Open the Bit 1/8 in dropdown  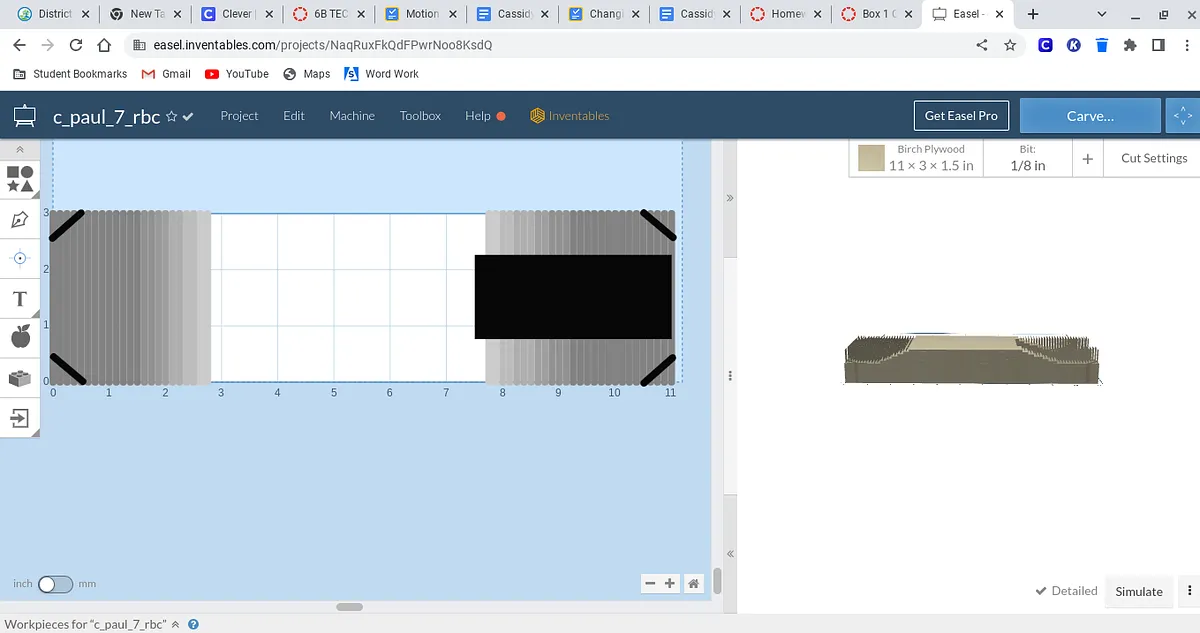(x=1026, y=158)
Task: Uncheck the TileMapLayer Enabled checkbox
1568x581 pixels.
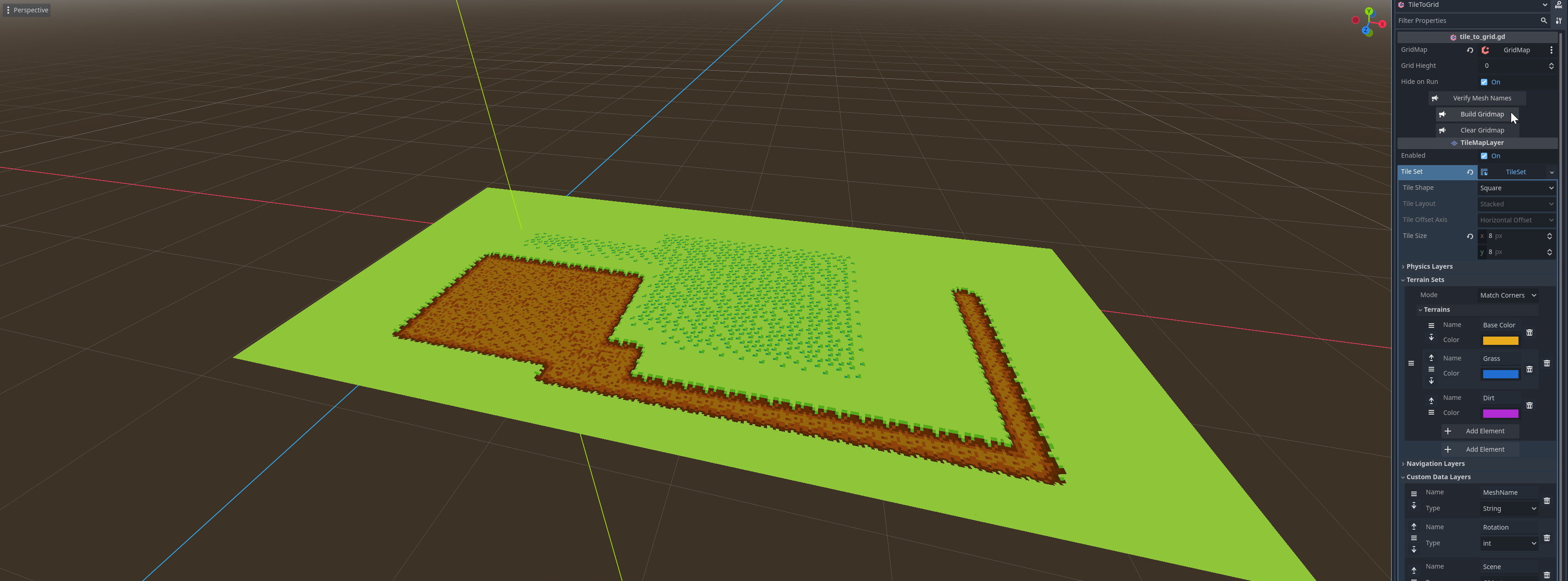Action: [1484, 156]
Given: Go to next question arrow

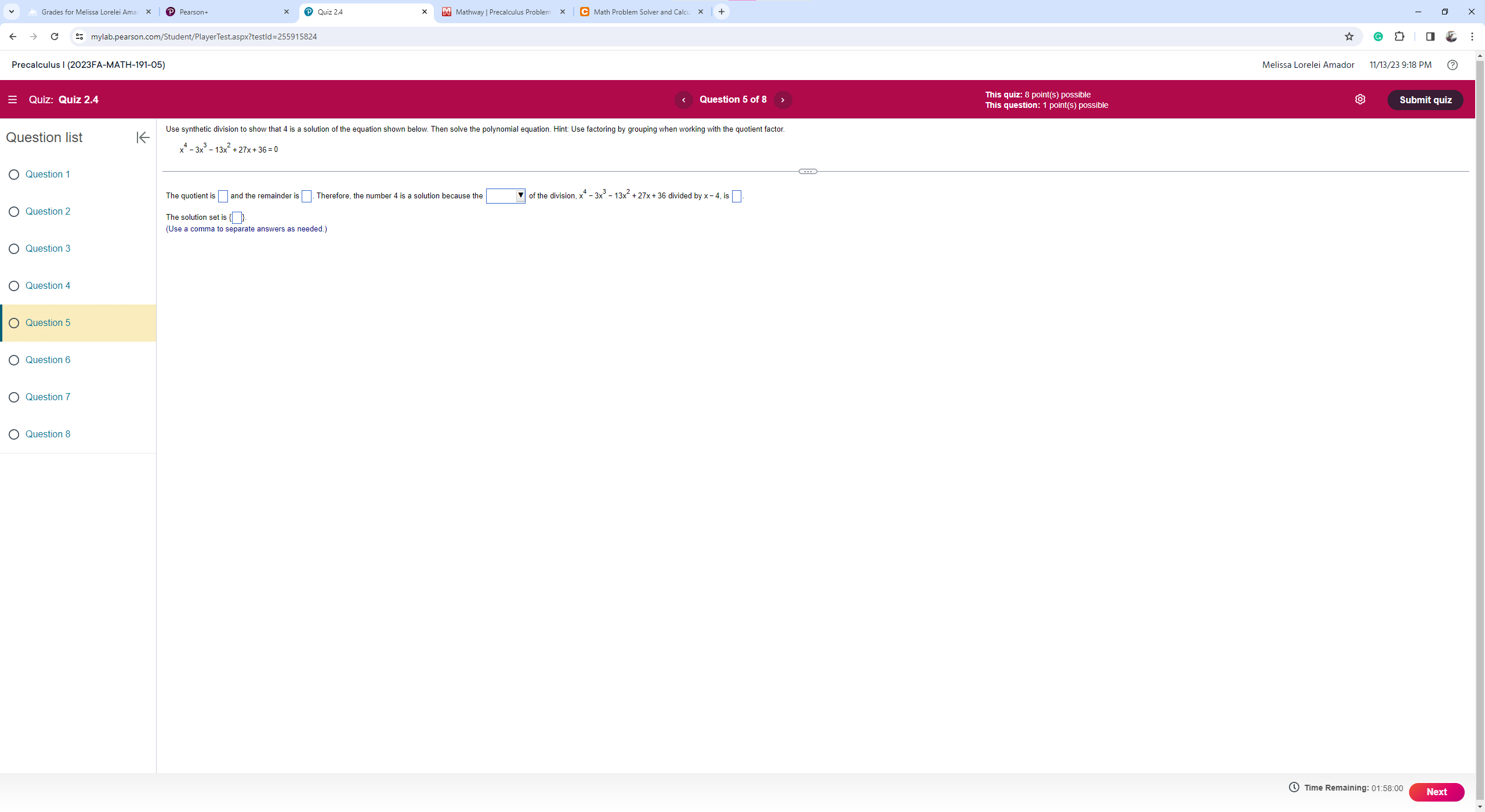Looking at the screenshot, I should pyautogui.click(x=783, y=100).
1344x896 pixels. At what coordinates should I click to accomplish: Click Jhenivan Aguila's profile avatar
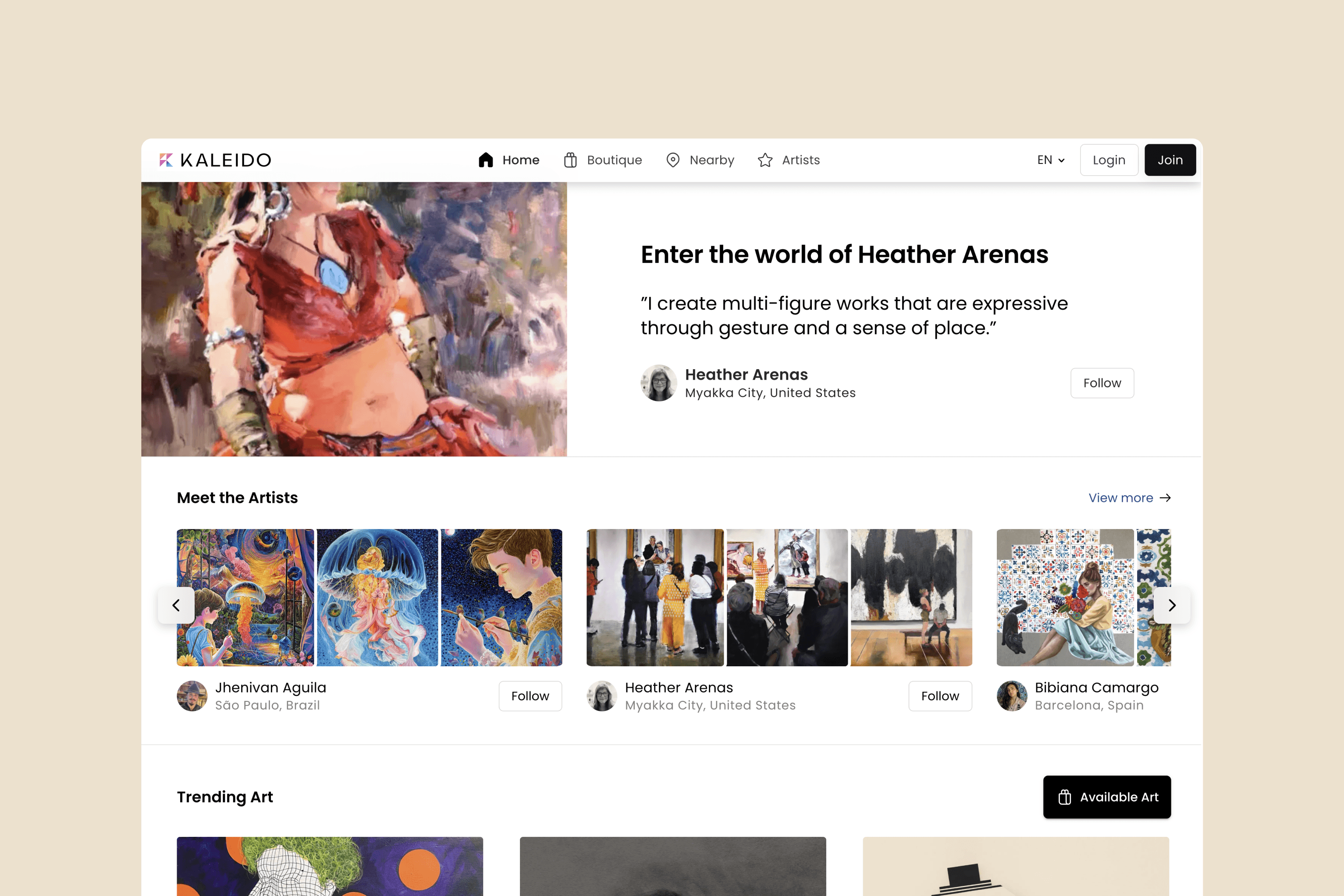(x=192, y=696)
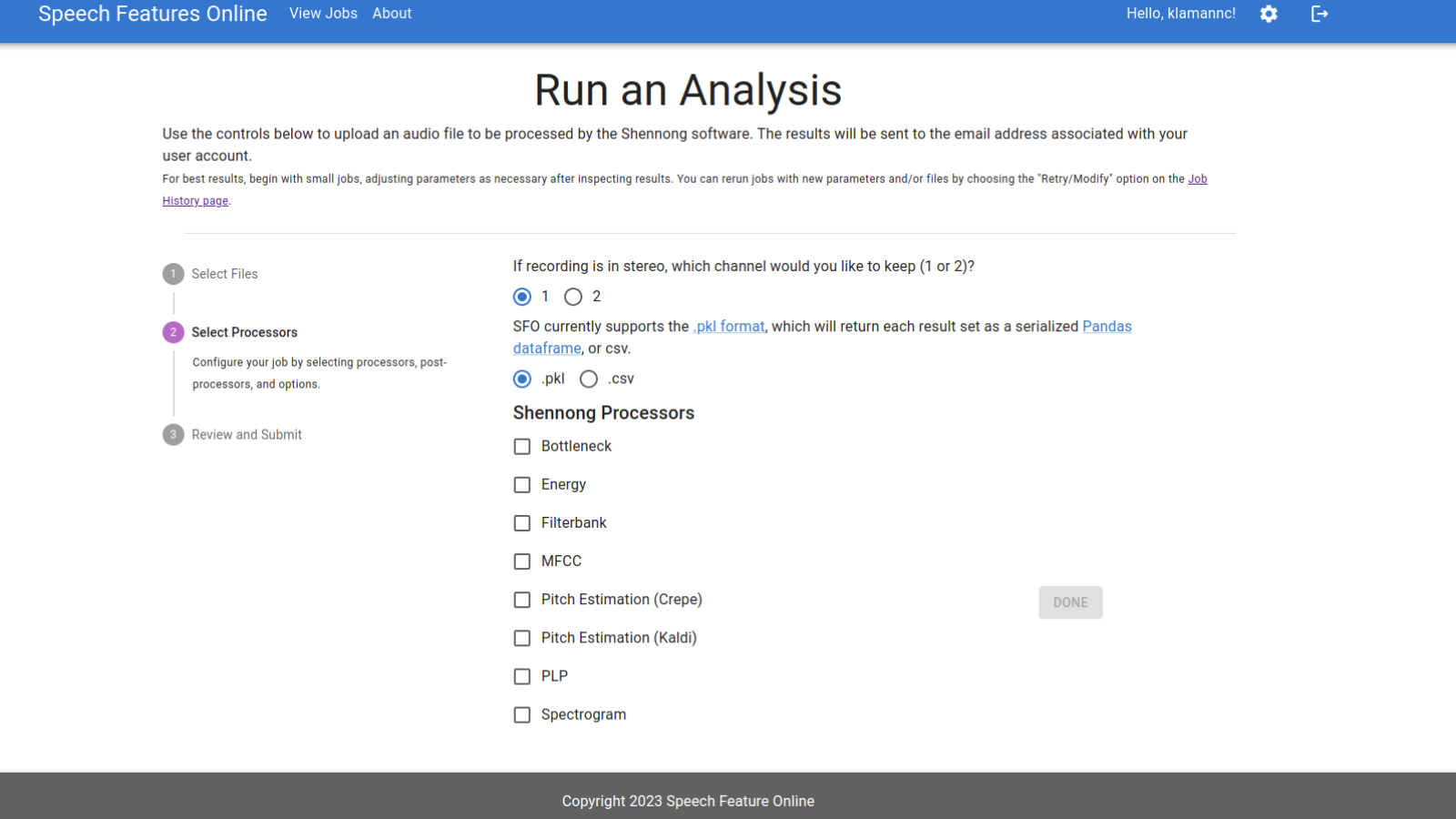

## Prompt
Copy the lines from the one containing "1344x896 pixels. At" through the end of the entries, swapping "profile avatar" for "profile picture" and changing nothing else. Don't include the pictures.

## Solution
1344x896 pixels. At what coordinates should I click to accomplish: Click Jhenivan Aguila's profile picture
(x=192, y=696)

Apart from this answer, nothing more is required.